Two days to go, Gentle Reader, till the Big Day. Right now I am seeing a YouTube video in Spanish about Lucrezia Borgia, the infamous trollop daughter of Pope Alexander VI. I know, I know, what a thing to see so close to Christmas. I have a simple excuse: the selection of schlocky Christmas music being served on the CBC was just a little bit wanting for this listener, ademas, de verdad necesitaba escuchar algo en espanol, or, I was really needing to listen to something in Spanish. While searching YouTube for some other Christmas music I came across this in a selection of Spanish documentaries. Now it's the biography of Mata Hari, also in Spanish, hardly the Blessed Virgin Mary, nor the blessed virgin anything, but this seems to be the day for famous bad girls. It is also the day following my mother's birthday, a bit of a bad girl in her own right. She never gave me much in the way of details about her disorderly life before she married my father, and I'm glad there are things I will never know about her. She did drop her share of hints. And I finally put up the bloody Christmas lights this morning. I was going to do it yesterday in her honour but couldn't find them in my closet, so this morning I had to perform a major excavation. I finally found them. In case you are so insensitive, Gentle Reader, as to judge me as a hoarder, please understand this. I live in a tiny bachelor apartment of perhaps three hundred fifty square feet or less, with only one tiny closet. Satisfied? I thought you'd be.

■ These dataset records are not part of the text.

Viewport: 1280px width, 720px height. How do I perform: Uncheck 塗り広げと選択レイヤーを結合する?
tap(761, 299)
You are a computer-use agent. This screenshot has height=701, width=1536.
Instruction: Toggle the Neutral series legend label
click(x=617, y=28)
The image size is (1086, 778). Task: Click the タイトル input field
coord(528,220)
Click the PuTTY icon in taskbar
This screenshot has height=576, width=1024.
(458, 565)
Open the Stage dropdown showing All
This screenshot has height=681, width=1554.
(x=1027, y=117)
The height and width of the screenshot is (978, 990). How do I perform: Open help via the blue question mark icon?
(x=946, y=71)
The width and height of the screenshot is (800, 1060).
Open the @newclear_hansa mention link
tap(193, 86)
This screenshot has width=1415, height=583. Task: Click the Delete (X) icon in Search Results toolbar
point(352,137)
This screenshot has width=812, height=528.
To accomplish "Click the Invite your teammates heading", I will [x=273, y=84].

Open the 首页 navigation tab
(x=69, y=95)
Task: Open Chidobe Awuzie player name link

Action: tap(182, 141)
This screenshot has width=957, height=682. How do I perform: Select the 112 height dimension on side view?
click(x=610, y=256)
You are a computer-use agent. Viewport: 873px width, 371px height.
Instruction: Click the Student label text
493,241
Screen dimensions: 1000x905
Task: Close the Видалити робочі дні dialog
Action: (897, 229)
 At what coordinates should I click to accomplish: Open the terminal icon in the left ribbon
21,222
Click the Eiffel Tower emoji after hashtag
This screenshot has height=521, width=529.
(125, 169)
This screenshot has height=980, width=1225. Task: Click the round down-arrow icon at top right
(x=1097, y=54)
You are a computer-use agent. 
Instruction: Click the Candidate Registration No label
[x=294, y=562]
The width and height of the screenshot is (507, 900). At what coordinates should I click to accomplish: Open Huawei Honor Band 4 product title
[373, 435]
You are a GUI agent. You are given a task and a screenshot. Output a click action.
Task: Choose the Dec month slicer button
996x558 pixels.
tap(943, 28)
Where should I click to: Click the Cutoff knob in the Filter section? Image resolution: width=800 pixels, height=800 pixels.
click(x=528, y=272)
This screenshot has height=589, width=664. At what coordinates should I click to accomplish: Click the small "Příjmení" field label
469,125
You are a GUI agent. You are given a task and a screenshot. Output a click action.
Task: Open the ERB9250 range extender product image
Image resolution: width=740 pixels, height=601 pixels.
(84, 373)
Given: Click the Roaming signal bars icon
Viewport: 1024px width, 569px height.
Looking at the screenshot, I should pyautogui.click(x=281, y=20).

Yesterday I was listening to some of the usual horse manure on the CBC about Christmas. Various common folk had been interviewed on the street and for each and everyone it appears that Christmas is a secular celebration involving family and only those you really care about. I phoned in two comments: that I found them to be incredibly selfish and narcissistic in their take on Christmas, which really is about Jesus and his message of love, and that our love and care has to extend beyond our immediate families and loved ones. My second comment was in reply to a presentation they were doing about being alone on Christmas. Everyone they talked to was not really alone for Christmas. It was merely their first time away from their precious families. Everyone who spoke on the program had friends to look after them for Christmas Day. Absolutely no mention was made of the many who have absolutely no one to welcome or care for them on Christmas and how traumatic this often is. I spared them no quarter in my second phone call. I told them they were behaving like smug, cowardly bourgeois too afraid and too ashamed to make mention of this horrible and ugly elephant in the room (with all respect to elephants). I really hope that I have given them enough of a kick in the ass to persuade them to grant us, the rejected and unwanted at Christmas, existence and presence on future programs.
It is somehow easier for me this year. A friend with whom I have reconciled following some rather difficult years between us has invited me to his home for Christmas dinner, just following my two hours working with some of my clients. Speaking with a counselor yesterday we agreed that it isn't just because I have a place to go this year. Some real healing has occurred.
To the rest of you, let me offer this counsel. If you are okay for this Christmas, please think of anyone you know who isn't. Don't feel guilty, but reach out. Invite them for dinner. If that is completely impractical, make some time to spend with them, even if it's just on the phone on Christmas Day. But try to spend some time with them, with maybe some treats and something nice to drink. No one should have to spend this day alone unless they really choose to, and those of us who are fortunate enough to have people around that love us are not exempt from responsibility.